Aspects of the Third Metric that I learned and want to apply to my life:
1. Meditation. This is maybe the third book in a row I have read, praising the importance of meditation. Ok universe, I can take a hint! As someone with ADD, the idea of just sitting there and not doing anything makes me super antsy. But I have started this practice now for about a week. 5-10 minutes a morning. Slowly but surely. Since studies show the amazing effects of meditation to include benefits for our bodies, our minds, and our emotional and spiritual well-being… well, I have a glass of that please. 5 minutes in the morning is where I am starting. I hope to build up to 10-20, but for now creating the pattern and space in my life for 5 minutes a day.
2. Overconnectivity. Yeah, we know we are all on our smart phones to much, but have we really stopped to think about what we are losing because of it? Backed by lots of research and interesting studies found in this book, I am now definitely creating some technology boundaries for myself and my home.
· I am getting SaneBox to filter my email overload. (super excited to see how this works as I always have thousands of unopened emails from retailers and crap I don’t need to see everyday.)
· My husband and I have committed to the idea of creating a device free bedroom. This will probably take us a month or so to fully implement as the only TV in our house is currently in our bedroom. But as of now we are finishing our basement project, which will be a media room with a projection screen. It is now our intention to let that be our main TV and not have a TV in the bedroom. We are taking it one step further and setting up a charging station in the laundry room outside of our bedroom where we will leave all of our devices before we come to bed at night. This means we will be getting old school alarm clocks to go in the bedroom to help us wake up in the morning. No more wifi fields in our sleep patterns. Books and bubble baths. Essential oils and conversations. We are taking the bedoom back to analog. Our fully realized goal for this is Thanksgiving, which is when the basement will be complete.
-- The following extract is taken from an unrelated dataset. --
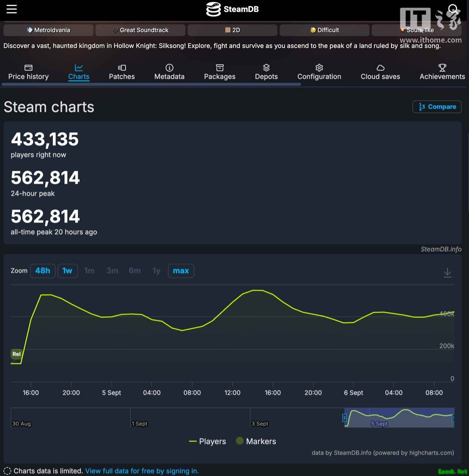Toggle the Markers series visibility
The image size is (469, 476).
coord(256,441)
· No devices at the dinner table. We decided that sometimes checking your phone at lunch is necessary/acceptable in the middle of the work week, but we have decided no phones at the dinner table. (Aside from taking a picture of something that I may post, which now I will do after not during the meal.)
3. Sleep your way to the top. The realization that most Americans do not get enough sleep is not really surprising, but truly realizing how much value our society places on being sleep deprived is really sad. And then to learn that professional sports teams use added sleep as training for increased performance? That is just awesome.
· So now I am giving myself full permission to get my 8-9 hours of sleep a night and to take a 15-30 minute nap any day of the week that it stikes me.
4. Walk this Way. The idea of walking more is natural to people who say live I New York City, but here in Denver it is easy to drive around more often. I love the idea of device free walks, yet I am so terrified of this idea. Which means it’s time to do it.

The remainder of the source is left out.